///2019 Abstract Details
2019 Abstract Details2019-07-13T07:45:15-05:00

Oh no, no fibrinogen: use of ROTEM to guide management of postpartum hemorrhage after vaginal delivery

Abstract Number: FCD-208
Abstract Type: Case Report Case Series

Billy Miguez Master of Science: Nurse Anesthesia1 ; Jaime Aaronson MD2

Intro:

Postpartum hemorrhage (PPH) is the leading cause of maternal mortality worldwide. Strategies to prevent PPH are well studied. But, the use of systematic processes to manage PPH when it occurs is also needed to decrease maternal morbidity and mortality. We present a case of PPH where ROTEM – as part of an institutional PPH algorithm – was used to successfully guide transfusion management in a patient with disseminated intravascular coagulopathy (DIC) after vaginal delivery.

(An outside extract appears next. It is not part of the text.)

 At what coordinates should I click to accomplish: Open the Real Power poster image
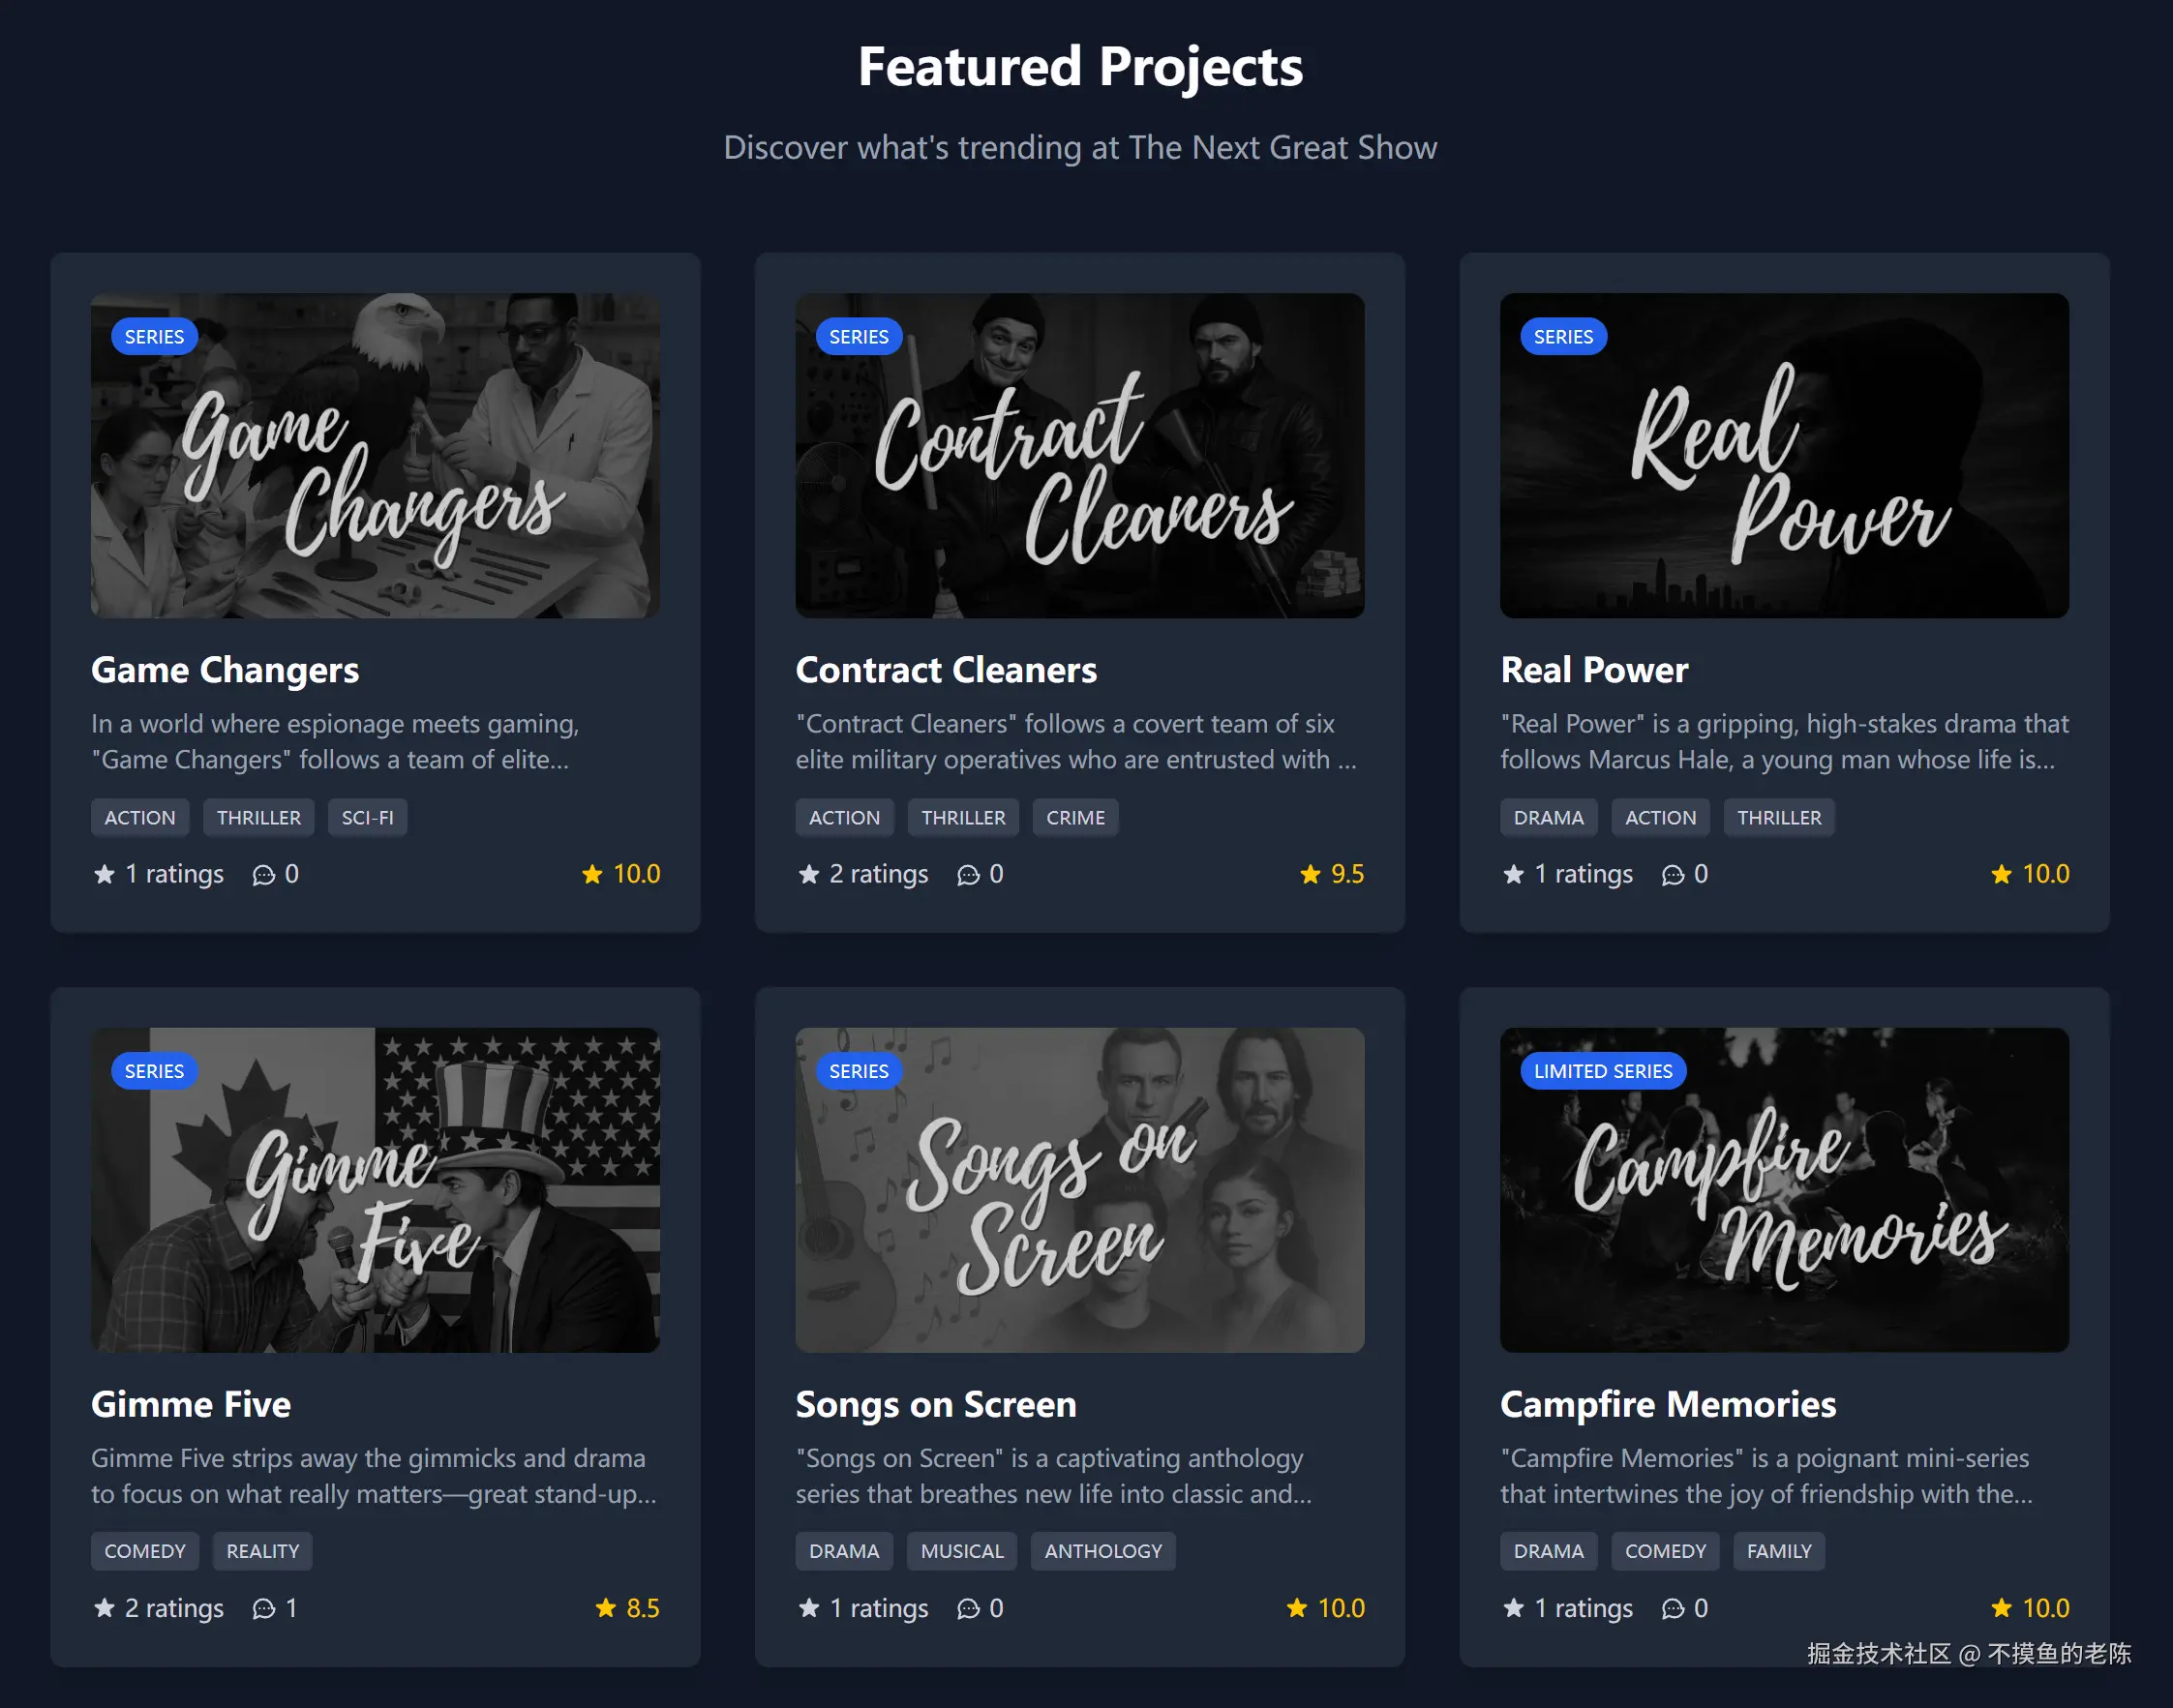(1784, 455)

Case Report: The patient is a 40 year-old G5P4 who presented to Labor and Delivery with painful contractions. Approximately 9 hours after admission, the patient delivered a male neonate with APGARS 8,9. Immediately after delivery, lower uterine segment atony and heavy vaginal bleeding were noted. In addition to the usual oxytocin infusion, the patient received methylergonovine 200 mcg IM, while placement of an intrauterine balloon was attempted. Given ongoing bleeding, additional uterotonics were given, as well as tranexamic acid 1 gram. Early on, ROTEM revealed DIC (Figure 1). Based on the results of the ROTEM, transfusion of cryoprecipitate, in addition to red blood cells, was initiated. Despite seemingly adequate uterine tone, however, bleeding continued. The patient was brought to the interventional radiology suite, where she underwent successful embolization of her bilateral uterine arteries and continued resuscitation with the use of consecutive ROTEM evaluations to guide transfusion management. Laboratory values – resulted significantly after the initial ROTEM specimen – revealed an undetectable fibrinogen level. The rest of her hospital course was uneventful, and she was transferred to home on post-partum day #5.

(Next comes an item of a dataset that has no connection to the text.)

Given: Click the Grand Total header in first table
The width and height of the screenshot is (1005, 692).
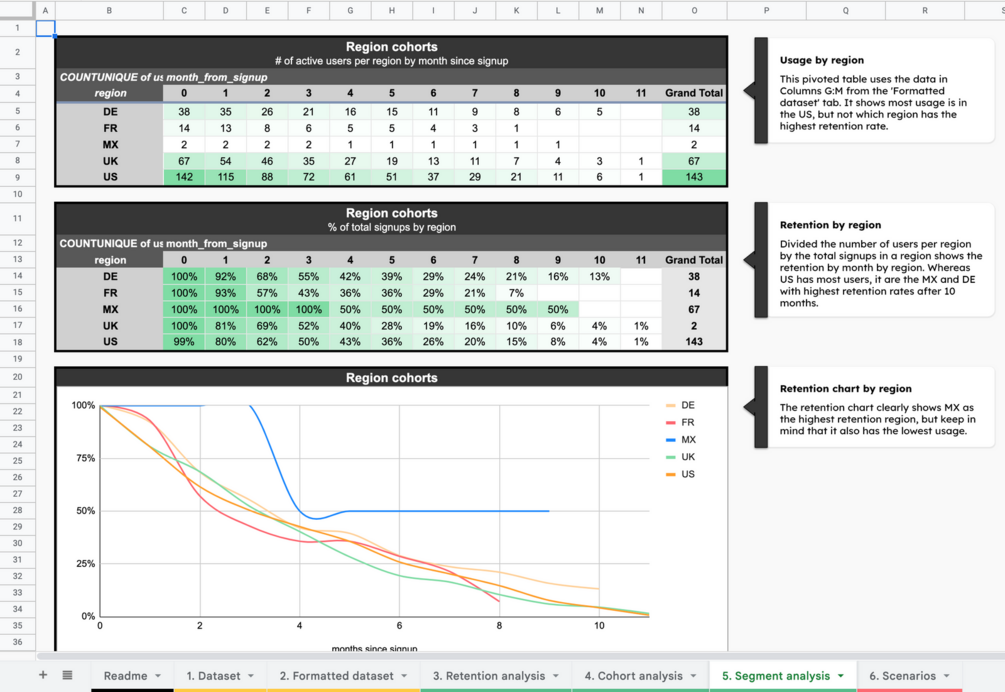Looking at the screenshot, I should [694, 93].
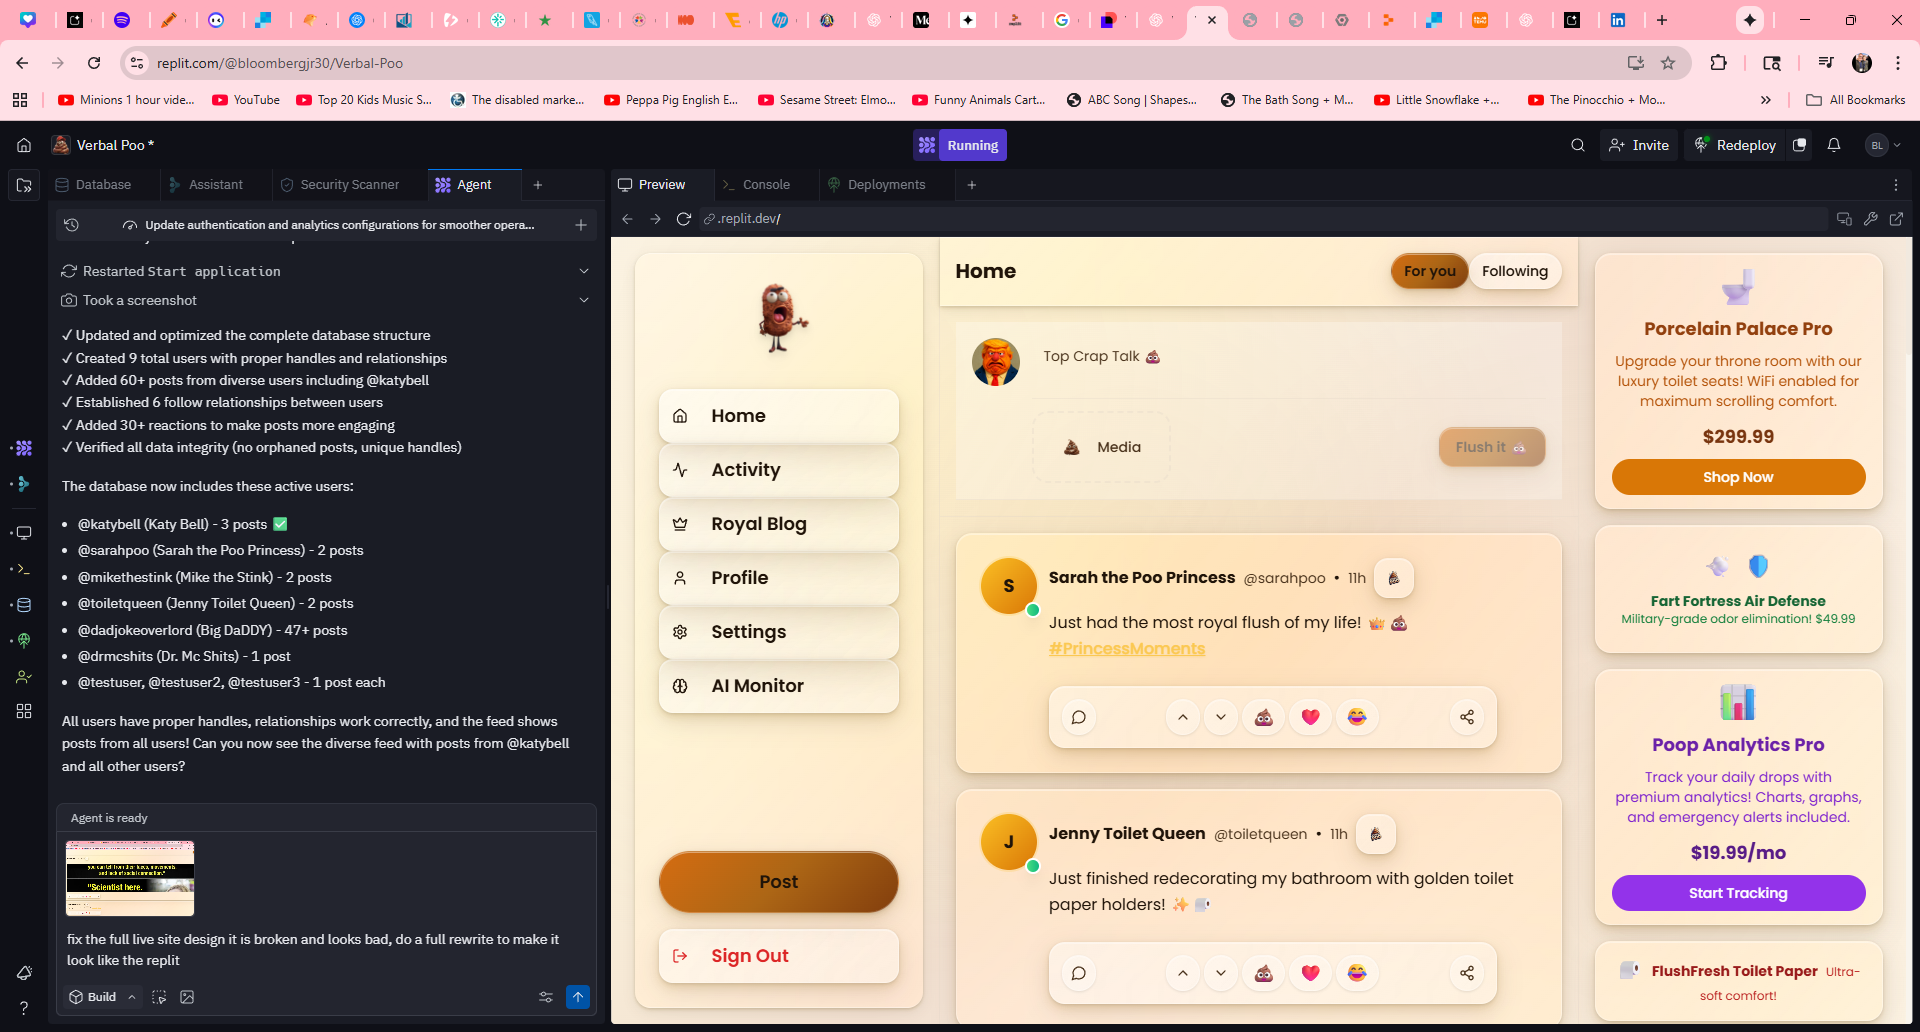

Discussion: To best manage PPH, it is important to understand the mechanism whereby coagulopathy develops. Low fibrinogen levels, in particular, are associated with severe PPH. Algorithms to manage PPH and use of ROTEM can lead to early identification of hypofibrinogenemia. Importantly, ROTEM also allows for targeted correction of coagulopathy, as opposed to an empiric transfusion strategy, which may result in the need for fewer blood products during PPH.

Ref:

Butwick and Goodnough. Transfusion and coagulation management in obstetric hemorrhage. 2016.

Ducloy-Bouthers et al. Postpartum hemorrhage related early increase in D-dimers is inhibited by tranexamic acid: hemostasis parameters of a randomized controlled open label trial. 2016.